In the first of a two part series, Green Hectares looks at technology issues as part of our Rural Tech program and what type of impacts they can have for rural communities with the insight of James Van Leeuwen, an ICT consultant and owner of Ventus Development Services.
James Van Leeuwen is passionate about helping rural communities to realize the vast potential of the Internet for economic and social development. He believes information and communication technology (ICT) can bring new prosperity to virtually any rural community. James is an ICT consultant and entrepreneur with over 30 years of experience in ICT development and application, operating through his own consulting firm Ventus Development Services. He grew up in the Alberta foothills south of Calgary, and now lives in Pincher Creek with his wife and daughter. “My wife and I choose to live here so we can enjoy the quality of rural life. We also want to raise our daughter in a community where she has ready access to natural amenities and a strong sense of community,” he says.
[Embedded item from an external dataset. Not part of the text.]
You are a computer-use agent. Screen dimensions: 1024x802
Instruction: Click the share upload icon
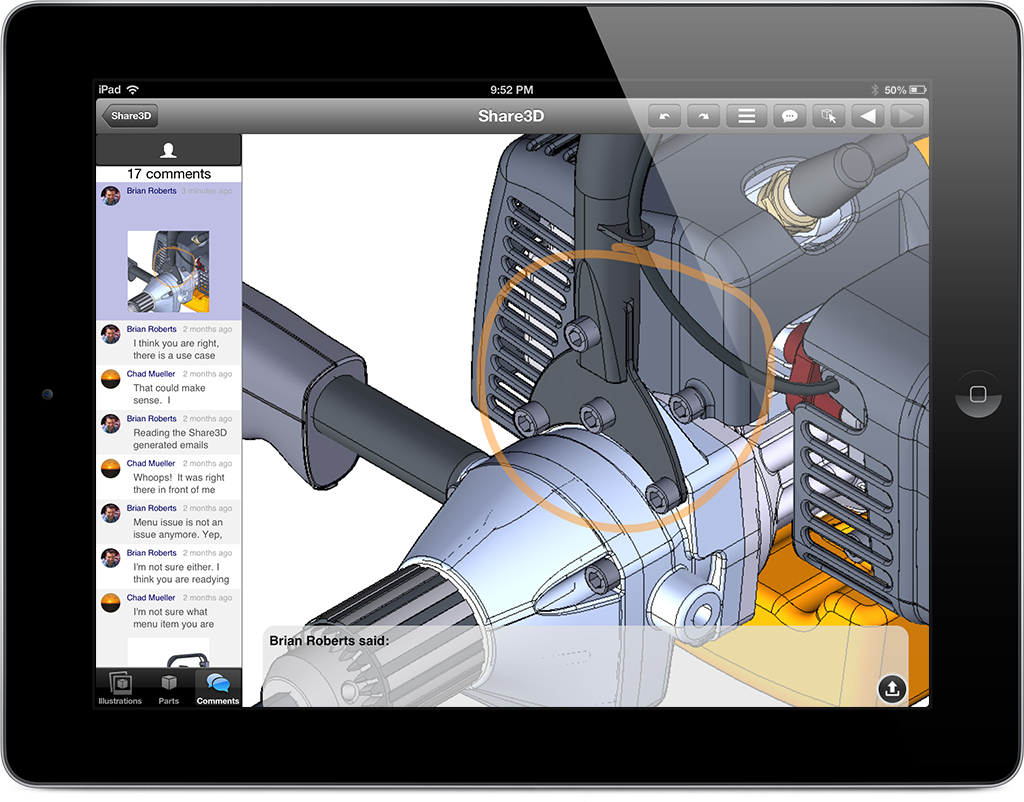892,688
James first got interested in the concept of “teleworking” (working from home) in the second half of the 1990s. “The Internet was just getting established, and people immediately began leveraging it to create wealth from wherever they were connecting. Instead of commuting to and from work, some people started working from home. Not only were these teleworkers generally more productive working from home, they were helping cut down traffic congestion and greenhouse gas emissions,” he says.
James was one of the founders of Sustainable Alberta, and was part of a team that created the Canadian Commuter Challenge. The event is designed to reduce the economic, social and environmental impacts of single occupant vehicle (SOV) commuting, by urging commuters to walk, cycle, carpool, or work from home. Both the event and the organization have carried on, although James hasn’t been involved for over a decade. “My key interest is how people can use information and communication technology to create wealth and health” he said. “The opportunities for rural and remote communities are the most exciting.”